Das Thema "Patenoma und Patenopa" beinhaltet ein gesellschaftliches Problem, das zunächst gar nicht so auf der Hand liegt. Das systematische Anwerben von Arbeitskräften führt zu einem Phänomen, dass ich mal als "Familienzerstörung" bezeichnen mag.

Irgendwann wurde von der Wirtschaft mal propagiert: "Seien Sie flexibel, ziehen Sie zu Ihrem Arbeitgeber!" Mit welcher Folge? Dass die jungen Familien hunderte Kilometer ins Land ziehen - zum Beispiel nach Herzogenaurach - und dann die Großeltern nicht mehr in der unmittelbaren Nachbarschaft haben.

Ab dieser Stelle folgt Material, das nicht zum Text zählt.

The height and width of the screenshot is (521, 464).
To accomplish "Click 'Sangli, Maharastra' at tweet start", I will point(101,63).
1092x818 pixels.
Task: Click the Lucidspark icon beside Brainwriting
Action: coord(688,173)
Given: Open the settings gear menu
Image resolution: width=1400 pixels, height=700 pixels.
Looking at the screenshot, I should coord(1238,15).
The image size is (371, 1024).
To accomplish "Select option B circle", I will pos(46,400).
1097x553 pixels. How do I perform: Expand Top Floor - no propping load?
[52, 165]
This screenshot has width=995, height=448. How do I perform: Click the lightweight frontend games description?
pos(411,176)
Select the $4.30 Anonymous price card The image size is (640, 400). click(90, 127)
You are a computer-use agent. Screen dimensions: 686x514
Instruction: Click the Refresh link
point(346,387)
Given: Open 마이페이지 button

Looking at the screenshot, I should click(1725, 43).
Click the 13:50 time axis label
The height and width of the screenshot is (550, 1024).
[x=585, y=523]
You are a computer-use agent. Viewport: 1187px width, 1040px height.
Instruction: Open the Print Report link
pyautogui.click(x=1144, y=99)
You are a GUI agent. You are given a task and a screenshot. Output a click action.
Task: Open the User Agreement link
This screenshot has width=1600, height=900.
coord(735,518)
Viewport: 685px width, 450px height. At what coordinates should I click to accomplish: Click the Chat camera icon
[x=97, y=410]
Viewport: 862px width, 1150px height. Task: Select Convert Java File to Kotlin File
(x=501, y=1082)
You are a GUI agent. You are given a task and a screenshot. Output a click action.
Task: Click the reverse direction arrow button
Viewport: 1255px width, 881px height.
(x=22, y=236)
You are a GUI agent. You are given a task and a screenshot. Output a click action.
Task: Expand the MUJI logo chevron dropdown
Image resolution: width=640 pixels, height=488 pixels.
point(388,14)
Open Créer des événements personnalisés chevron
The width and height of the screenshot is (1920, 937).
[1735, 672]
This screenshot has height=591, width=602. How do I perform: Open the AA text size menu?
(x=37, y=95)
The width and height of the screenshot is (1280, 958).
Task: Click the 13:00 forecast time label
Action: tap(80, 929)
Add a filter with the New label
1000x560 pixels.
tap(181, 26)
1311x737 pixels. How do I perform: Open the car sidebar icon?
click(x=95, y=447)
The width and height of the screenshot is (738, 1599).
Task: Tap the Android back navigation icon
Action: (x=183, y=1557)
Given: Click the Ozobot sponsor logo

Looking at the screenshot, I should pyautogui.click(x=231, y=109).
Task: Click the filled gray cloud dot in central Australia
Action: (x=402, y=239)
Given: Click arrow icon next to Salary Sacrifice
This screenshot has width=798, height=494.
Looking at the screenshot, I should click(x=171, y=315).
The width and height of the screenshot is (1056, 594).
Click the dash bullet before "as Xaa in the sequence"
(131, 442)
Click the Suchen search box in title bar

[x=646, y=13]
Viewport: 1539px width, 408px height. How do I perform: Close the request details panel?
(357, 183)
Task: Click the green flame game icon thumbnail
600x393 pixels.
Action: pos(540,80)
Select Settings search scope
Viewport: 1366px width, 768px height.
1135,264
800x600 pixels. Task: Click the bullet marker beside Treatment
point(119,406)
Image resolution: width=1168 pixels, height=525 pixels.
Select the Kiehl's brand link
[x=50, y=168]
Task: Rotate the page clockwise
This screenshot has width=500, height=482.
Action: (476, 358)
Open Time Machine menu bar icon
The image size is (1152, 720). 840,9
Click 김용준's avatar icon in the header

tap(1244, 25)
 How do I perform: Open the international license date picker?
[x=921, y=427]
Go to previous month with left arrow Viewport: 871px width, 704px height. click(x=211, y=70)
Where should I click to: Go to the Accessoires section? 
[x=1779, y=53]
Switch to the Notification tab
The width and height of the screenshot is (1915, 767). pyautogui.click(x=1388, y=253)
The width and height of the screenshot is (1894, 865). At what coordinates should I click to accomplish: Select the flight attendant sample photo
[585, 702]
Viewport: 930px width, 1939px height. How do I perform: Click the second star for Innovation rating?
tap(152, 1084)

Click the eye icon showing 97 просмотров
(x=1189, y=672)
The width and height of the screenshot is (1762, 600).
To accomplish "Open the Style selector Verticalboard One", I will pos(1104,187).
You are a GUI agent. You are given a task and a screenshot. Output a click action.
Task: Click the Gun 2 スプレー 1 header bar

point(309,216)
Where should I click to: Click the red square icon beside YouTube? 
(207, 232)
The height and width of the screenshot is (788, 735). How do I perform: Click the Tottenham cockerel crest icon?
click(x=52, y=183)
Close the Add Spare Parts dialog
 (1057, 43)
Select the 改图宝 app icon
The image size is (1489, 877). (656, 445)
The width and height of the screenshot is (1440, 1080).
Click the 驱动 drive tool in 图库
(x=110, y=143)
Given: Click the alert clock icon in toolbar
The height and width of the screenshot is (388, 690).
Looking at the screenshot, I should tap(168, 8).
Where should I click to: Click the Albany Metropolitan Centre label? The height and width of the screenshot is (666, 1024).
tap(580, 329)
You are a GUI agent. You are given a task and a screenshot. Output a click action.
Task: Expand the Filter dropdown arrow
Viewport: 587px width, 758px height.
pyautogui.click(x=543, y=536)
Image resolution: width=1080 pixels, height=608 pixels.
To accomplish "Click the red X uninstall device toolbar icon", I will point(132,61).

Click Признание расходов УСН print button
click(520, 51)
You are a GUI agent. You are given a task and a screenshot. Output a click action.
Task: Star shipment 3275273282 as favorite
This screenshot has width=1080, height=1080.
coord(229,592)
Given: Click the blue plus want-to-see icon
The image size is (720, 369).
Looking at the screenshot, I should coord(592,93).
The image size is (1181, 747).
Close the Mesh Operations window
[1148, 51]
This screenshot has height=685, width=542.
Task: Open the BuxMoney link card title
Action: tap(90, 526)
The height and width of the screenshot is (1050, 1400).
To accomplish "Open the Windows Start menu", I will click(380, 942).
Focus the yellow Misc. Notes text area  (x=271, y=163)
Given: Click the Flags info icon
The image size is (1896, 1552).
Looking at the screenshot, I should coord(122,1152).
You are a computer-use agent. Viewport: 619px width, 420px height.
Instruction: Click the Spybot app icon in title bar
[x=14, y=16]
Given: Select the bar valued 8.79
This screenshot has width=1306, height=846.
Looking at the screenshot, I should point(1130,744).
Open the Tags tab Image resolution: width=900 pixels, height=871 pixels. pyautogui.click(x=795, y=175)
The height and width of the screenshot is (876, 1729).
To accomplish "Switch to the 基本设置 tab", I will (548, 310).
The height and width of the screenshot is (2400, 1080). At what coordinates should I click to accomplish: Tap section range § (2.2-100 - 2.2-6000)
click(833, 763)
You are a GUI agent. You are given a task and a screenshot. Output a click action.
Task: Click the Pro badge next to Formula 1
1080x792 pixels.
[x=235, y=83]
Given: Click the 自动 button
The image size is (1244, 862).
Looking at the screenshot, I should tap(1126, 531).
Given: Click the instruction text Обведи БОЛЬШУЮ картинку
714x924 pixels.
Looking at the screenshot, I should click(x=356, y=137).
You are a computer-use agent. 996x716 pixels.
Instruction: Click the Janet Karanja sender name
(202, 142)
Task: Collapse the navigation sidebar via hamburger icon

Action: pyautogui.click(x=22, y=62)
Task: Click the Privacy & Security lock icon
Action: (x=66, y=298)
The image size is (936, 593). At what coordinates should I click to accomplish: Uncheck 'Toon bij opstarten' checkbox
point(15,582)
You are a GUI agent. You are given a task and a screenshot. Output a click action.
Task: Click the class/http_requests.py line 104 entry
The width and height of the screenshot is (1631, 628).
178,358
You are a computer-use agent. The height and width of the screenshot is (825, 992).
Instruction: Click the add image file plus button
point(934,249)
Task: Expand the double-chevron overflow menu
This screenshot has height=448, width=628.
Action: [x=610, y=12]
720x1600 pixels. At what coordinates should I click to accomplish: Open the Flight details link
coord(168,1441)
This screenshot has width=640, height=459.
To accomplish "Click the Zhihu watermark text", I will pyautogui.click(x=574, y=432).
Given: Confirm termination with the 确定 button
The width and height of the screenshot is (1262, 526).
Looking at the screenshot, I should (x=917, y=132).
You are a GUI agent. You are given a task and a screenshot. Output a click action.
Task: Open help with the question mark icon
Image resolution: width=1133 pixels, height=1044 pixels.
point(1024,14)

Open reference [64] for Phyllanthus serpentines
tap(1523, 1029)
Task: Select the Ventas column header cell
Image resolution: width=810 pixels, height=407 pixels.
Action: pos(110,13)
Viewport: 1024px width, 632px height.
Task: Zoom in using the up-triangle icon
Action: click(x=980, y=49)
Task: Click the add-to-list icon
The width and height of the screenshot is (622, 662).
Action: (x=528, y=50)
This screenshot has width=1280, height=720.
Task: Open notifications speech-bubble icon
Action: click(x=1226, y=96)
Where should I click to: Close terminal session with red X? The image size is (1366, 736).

Sicher hat das auch Vorteile. Die Schwiegermutter mischt sich nicht so oft in den Haushalt ein, Opa muss nicht so oft ins Krankenhaus gefahren werden. Aber, und das ist dann die zweite Seite der Medaille: Den Nachwuchs mal "schnell bei Oma und Opa abgeben", das geht nicht mehr.

Wer leidet darunter? Die Kinder, für die ein gesundes Familiengeflecht über eine Generation hinaus, nicht mehr existiert. Dafür brauche ich dann Ersatz, also Patengroßeltern.

Im Übrigen spielt auch der teure Benzinpreis eine Rolle bei diesem Thema. Großeltern wohnen 200 Kilometer weg, das heißt eine Hin- und Rückfahrt mit dem Auto schlägt mit rund 70 Euro zu Buche (Eine Bahnfahrt für eine vierköpfige Familie kostet zwischen 80 und 110 Euro). Also, eine Familie muss sich Oma und Opa erst einmal leisten können. Tolle Idee mit dem flexiblen Arbeitnehmer.